If your idea of a train journey is to travel in style, with a dining car and no border formalities, never take the night train from Tbilisi to Baku.
Who knows whether the EU’s Schengen borderless zone will survive, but right now travellers in Europe are spoilt. Going by train in April from Poland to Slovakia I didn’t know when I had left one and entered the other. Travelling from Tbilisi to Baku, the capital of Azerbaijan, is a different story.
Let me give a short account. I bought my ticket at Tbilisi Central a day ahead and chose second class for 60 lari ($26). Three classes of travel were on offer and with my ticket I would get a place in a four-berth sleeper.
Train journeys always say something about a country’s priorities. Tbilisi Central is not in great shape. The platforms look as if they were hit years ago by slight earth tremors and never repaired.
The train, with carriages painted green and cream, left smack on time at 4.30 p.m. The timetable listed 50 stops (yes, 50) between Tbilisi and Baku. Not an express then. Travelling time was due to be 14 hours 40 minutes, to cover 551 km.

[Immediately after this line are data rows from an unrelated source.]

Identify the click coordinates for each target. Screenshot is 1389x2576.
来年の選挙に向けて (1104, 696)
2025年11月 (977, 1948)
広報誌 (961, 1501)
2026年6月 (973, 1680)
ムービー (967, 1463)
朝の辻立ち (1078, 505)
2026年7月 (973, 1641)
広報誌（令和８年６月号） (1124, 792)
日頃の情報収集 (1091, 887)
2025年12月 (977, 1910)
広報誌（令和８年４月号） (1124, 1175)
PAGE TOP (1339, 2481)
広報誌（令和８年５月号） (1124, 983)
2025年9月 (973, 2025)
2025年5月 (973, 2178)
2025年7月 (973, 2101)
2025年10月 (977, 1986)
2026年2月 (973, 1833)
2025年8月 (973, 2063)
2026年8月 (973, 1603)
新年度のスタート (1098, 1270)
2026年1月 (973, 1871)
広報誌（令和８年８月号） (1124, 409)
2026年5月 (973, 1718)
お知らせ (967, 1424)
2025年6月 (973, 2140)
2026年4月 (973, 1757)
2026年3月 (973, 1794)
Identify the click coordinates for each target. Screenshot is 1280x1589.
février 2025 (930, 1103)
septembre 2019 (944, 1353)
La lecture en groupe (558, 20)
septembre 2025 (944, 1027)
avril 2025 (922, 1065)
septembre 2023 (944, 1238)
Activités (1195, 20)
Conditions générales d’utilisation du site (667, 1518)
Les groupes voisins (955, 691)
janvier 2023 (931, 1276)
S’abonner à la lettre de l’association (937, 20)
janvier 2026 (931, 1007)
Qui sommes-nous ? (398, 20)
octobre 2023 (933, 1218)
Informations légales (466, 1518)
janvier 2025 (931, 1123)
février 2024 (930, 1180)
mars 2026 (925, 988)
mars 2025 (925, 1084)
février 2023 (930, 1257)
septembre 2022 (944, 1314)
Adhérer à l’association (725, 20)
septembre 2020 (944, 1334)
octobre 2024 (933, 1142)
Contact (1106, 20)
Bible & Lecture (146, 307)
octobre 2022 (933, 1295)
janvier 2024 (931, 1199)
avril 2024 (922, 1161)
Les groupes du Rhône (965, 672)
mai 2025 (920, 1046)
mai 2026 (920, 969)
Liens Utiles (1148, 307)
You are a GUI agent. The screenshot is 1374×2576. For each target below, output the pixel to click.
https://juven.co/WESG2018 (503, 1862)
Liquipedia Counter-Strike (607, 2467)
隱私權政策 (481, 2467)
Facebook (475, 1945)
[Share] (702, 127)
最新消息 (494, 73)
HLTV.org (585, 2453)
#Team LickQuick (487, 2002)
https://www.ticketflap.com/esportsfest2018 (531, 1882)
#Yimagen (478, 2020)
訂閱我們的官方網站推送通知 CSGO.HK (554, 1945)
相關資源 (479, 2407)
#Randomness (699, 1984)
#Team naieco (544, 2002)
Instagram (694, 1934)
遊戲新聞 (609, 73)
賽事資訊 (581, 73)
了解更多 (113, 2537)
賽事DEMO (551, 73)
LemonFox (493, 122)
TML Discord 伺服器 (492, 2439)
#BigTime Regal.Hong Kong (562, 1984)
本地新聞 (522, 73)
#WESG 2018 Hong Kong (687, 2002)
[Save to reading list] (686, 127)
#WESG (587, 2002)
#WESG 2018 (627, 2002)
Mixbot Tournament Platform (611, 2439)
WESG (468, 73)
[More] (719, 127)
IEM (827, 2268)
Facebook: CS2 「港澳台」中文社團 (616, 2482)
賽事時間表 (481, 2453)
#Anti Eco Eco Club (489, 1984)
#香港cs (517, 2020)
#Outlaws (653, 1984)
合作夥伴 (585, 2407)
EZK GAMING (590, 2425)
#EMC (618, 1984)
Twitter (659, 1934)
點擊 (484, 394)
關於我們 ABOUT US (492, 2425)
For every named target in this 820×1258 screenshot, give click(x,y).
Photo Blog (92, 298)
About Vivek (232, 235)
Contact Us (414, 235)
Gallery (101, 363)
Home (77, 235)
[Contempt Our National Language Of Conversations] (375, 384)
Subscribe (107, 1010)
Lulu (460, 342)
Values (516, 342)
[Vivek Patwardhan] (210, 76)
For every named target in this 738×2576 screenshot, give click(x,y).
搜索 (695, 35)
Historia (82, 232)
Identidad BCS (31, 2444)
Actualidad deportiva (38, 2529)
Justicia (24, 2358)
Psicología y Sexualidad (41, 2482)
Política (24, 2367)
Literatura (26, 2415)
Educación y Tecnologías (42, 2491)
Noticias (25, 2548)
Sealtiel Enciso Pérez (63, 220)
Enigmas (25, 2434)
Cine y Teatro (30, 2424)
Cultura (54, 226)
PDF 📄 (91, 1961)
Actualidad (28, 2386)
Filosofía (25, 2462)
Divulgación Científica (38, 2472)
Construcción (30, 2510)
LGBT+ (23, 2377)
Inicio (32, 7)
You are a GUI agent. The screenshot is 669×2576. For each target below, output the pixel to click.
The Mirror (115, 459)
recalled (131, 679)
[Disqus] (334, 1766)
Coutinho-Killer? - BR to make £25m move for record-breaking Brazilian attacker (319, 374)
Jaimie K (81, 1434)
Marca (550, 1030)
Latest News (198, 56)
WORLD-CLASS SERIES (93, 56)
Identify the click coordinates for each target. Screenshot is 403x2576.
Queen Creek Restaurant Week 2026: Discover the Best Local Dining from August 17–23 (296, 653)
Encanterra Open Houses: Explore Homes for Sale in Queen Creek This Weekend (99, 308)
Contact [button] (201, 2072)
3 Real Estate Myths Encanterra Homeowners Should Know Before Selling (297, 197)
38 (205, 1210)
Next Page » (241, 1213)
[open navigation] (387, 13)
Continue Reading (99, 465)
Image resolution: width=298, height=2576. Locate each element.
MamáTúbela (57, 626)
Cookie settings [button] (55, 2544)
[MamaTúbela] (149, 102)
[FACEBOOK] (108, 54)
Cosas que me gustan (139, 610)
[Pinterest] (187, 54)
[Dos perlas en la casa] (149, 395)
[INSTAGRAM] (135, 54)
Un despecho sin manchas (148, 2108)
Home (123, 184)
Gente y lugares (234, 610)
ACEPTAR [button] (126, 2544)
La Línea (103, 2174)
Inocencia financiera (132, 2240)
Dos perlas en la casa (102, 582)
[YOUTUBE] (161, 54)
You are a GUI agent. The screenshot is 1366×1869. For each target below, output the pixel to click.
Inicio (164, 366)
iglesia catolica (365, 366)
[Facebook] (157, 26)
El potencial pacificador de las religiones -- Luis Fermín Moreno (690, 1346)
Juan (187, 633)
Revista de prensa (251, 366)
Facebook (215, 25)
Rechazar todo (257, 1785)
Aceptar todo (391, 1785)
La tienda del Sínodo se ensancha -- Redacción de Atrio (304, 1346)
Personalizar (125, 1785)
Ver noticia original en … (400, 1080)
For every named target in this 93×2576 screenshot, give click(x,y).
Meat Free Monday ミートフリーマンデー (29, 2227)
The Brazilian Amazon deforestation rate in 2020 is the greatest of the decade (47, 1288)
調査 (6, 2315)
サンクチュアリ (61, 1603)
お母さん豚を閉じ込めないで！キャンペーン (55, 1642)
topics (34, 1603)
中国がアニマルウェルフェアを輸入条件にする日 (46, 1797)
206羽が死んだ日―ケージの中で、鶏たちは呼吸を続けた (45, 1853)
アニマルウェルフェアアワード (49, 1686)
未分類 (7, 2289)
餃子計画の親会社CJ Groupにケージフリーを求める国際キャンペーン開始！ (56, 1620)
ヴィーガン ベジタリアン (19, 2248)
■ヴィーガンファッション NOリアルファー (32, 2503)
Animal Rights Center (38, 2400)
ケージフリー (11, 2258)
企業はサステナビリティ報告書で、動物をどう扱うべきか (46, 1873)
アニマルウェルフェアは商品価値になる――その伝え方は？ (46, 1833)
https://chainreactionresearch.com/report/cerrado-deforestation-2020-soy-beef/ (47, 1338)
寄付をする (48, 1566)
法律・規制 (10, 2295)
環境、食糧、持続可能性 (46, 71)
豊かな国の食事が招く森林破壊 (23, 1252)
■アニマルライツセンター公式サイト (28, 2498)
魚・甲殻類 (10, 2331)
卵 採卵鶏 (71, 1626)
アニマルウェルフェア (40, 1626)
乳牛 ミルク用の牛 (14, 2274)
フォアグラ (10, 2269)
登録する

My companions were three affable Azeri young men who told me Baku was much nicer than Tbilisi.
There was no dining or buffet car, but when we arrived at the Georgian border we were able to buy drinks and snacks at little shops in the station, where we had a one-hour scheduled stop. Then we moved slowly to the Azerbaijan border, where we had another scheduled 60-minute stop. One border guard took my photo and another rummaged through my luggage, paying particular attention to reading matter in the best traditions of a police state.
At the Azerbaijan border it was pretty warm on the train and I went into the corridor at one point to get some air. A train stewardess whom I nicknamed the Gulag guard brusquely ordered me to “sit down” in my compartment. Not wishing to create an international incident I complied, but soon the corridor filled with sweat-soaked passengers yearning to be cool.
Eventually we got through the border and had some sleep under spotless bedclothes, but hours before arriving in Baku the Gulag guard knocked on our doors and insisted that we rise, so that she could gather the bedclothes.
The view outside was of scrub and low brown hills. The final approach to Baku was the best bit of the journey. The Caspian Sea came into view on the right of the train and on the left for a while was a lake with petrels, I think, swooping low over the water. Scattered over the landscape on both sides of us were dozens of “nodding donkeys” pumping oil. Very atmospheric!
We arrived in Baku one hour and five minutes late, making it a journey of 15 hours 45 minutes. I am glad I did the train ride, but once was enough. Taxis take half the time and if costs are shared work out as not very much more expensive.
I’ll never complain about Cardiff to Bangor ever again!!